Tensions franco-algériennes : Macron recadre les partisans de la rupture
Dans un contexte de montée des tensions en France autour de l’avenir des relations avec l’Algérie, le président Emmanuel Macron a pris une position remarquée, rebattant les cartes en rejetant les appels à la rupture émanant de certains milieux politiques à Paris.
Lors d’un déplacement dans la région de l’Ariège, Macron est allé jusqu’à qualifier de « fous » ceux qui prônent une rupture, lors d’un échange avec des médecins étrangers, dont un praticien algérien originaire de la wilaya d’Oran.
La discussion a notamment porté sur la situation des médecins diplômés hors Union européenne (PADHUE), qui jouent un rôle central dans le système de santé français malgré la précarité de leur statut juridique et la complexité de leurs parcours d’intégration.
Concernant leur situation professionnelle, le président français a déploré que ces médecins ne bénéficient pas des mêmes droits que leurs homologues français, alors même qu’ils représentent une part importante du personnel médical en France, soulevant ainsi la question de l’équité professionnelle dans le secteur.
Il a également exprimé son agacement face aux lourdeurs administratives auxquelles ils sont confrontés, affirmant que leur dossier reste « chaotique », avant d’ajouter sur un ton ferme : « Cela me rend fou.

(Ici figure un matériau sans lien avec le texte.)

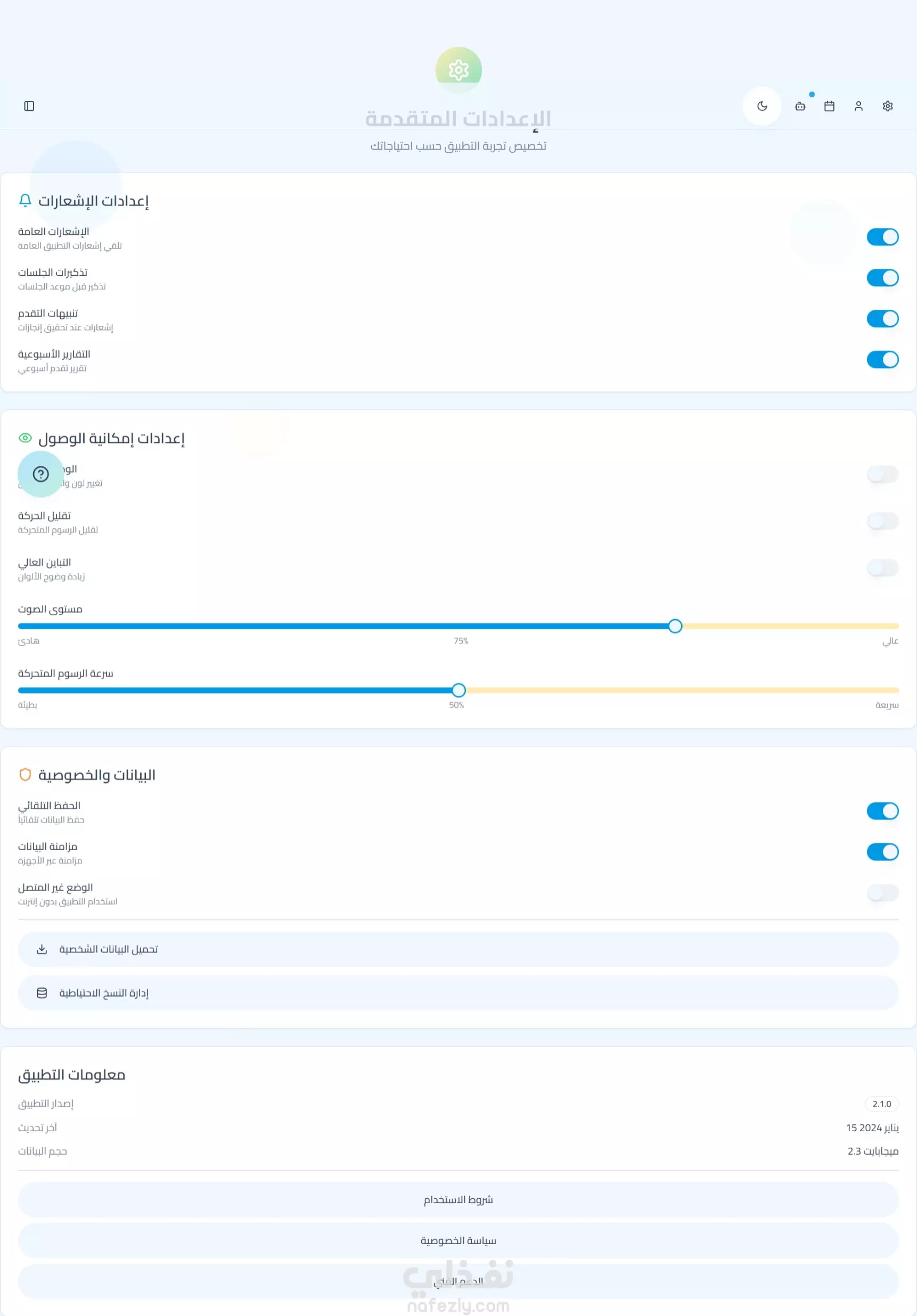Open the floating help question-mark button
The image size is (917, 1316).
click(40, 474)
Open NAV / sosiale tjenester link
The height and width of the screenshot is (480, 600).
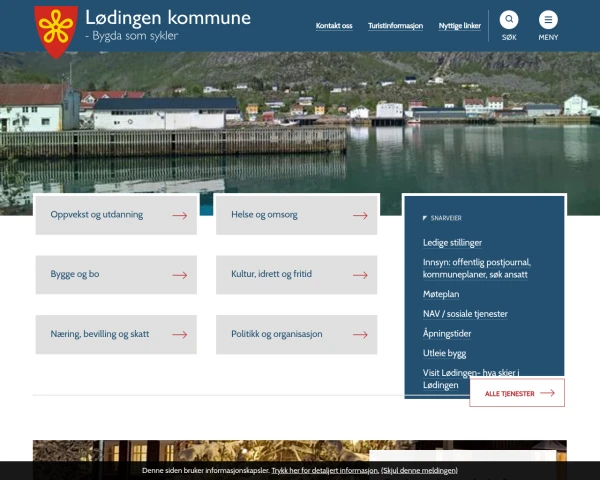click(465, 314)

Ils exercent la médecine, et lorsqu’il s’agit de les titulariser, on leur demande de repasser un concours. Nous avons un système qui marche sur la tête. »

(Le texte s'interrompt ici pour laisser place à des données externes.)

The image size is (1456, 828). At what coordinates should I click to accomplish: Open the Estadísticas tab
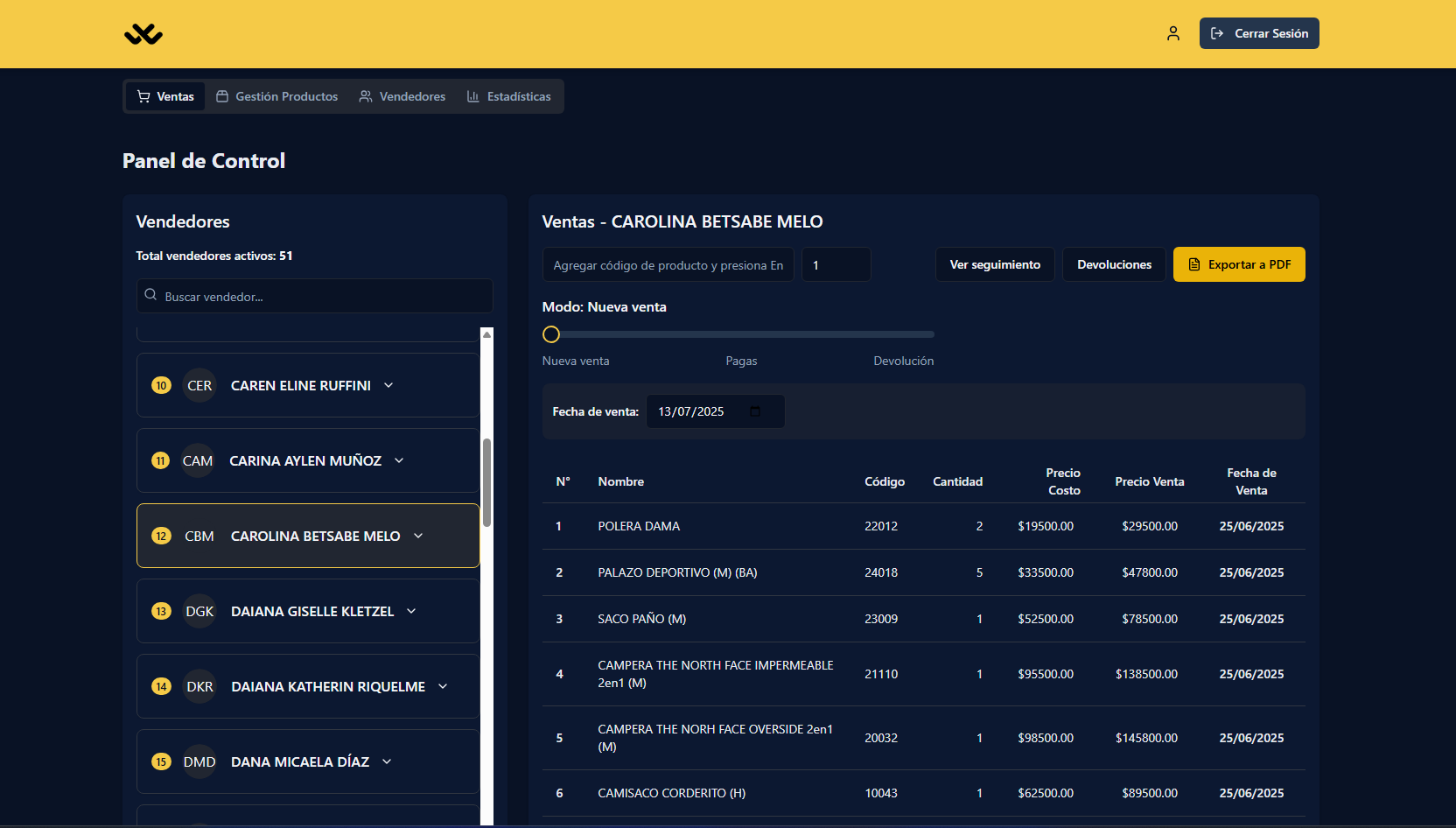[508, 96]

Quant au contexte de cette déclaration, Macron n’a cité aucun nom, mais le média RTL estime que ces propos pourraient viser indirectement Bruno Retailleau, qui a déjà appelé à une rupture avec l’Algérie.
D’autres médias français considèrent toutefois que ce message cible principalement les courants d’extrême droite, qui plaident pour un durcissement des positions vis-à-vis de l’Algérie, poursuivant ainsi l’escalade politique.